++++ TEXTE SOURCE

Anticipation des usages vs bénéfices pour l’apprenant
Il y a quelques semaines j’avais publié un article sur ce site consacré à l’effet diligence. Il s’agit de cet effet qui conduit, lors de l’apparition d’une nouvelle technologie, à transposer les formes et les usages antérieurs avant de pouvoir dépasser ce stade et développer de nouvelles fonctionnalités. Ainsi les premières voitures ressemblaient à des diligences, avant de se transformer complètement.
Parfois, les anticipations technologiques que nous faisons nous conduisent à imaginer des usages qui ne se réalisent pas, même quand la technologie devient disponible.
Je vous invite pour illustrer ce propos à consulter un post de Xavier Delaporte sur InternetActu relatant un papier de Keith Kleiner consacré au chat vidéo. Dans cet article, Keith Kleiner s’interroge sur la faible utilisation du chat vidéo, alors que lorsque l’on observe les films de science fiction, le mode de communication du futur est très souvent représenté sous cette forme. Pourquoi, maintenant que la technologie est disponible gratuitement, les utilisateurs ne la plébiscite pas ? Je vous renvoie à l’article pour connaître la réponse complète développée par l’auteur. Je vais plutôt ici essayer de transposer cette analyse au contexte du e-learning.

++++++++

> OBJECTIF VISÉ
D'après le texte source, à quoi ressemblaient les premières voitures ? La liste ci-après constitue un matériau indépendant du texte source.

++++ DONNÉES FOURNIES

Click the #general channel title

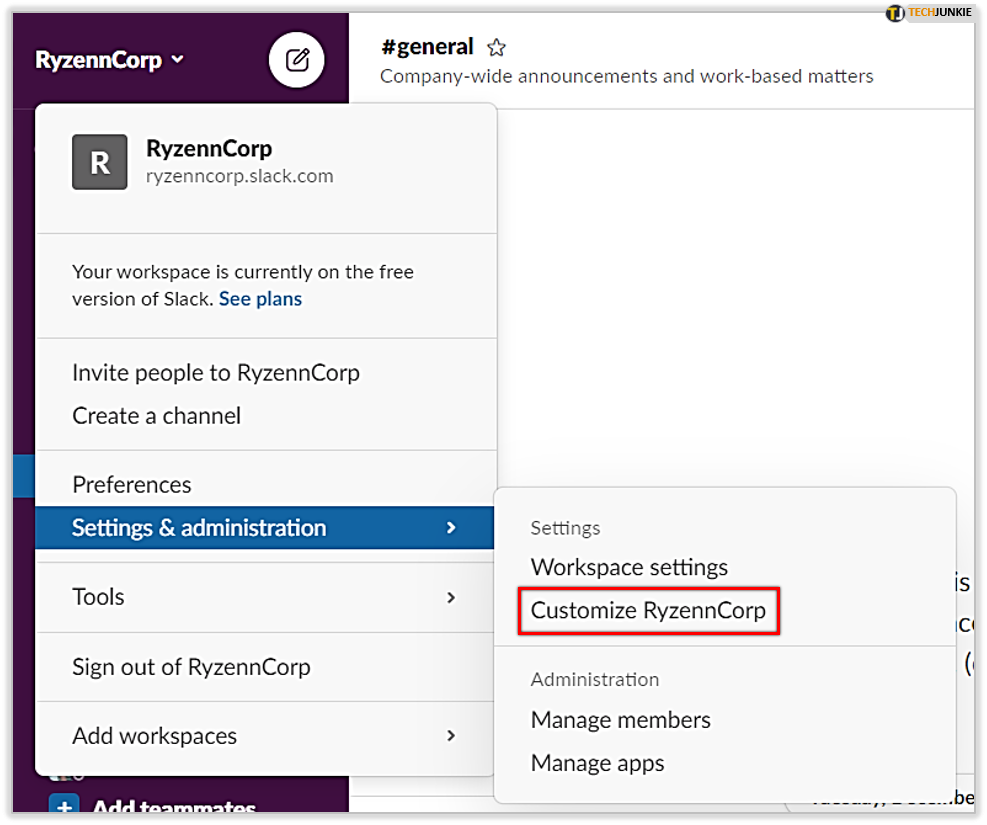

++++++++

> RÉPONSE COMPLÈTE
Les premières voitures ressemblaient à des diligences.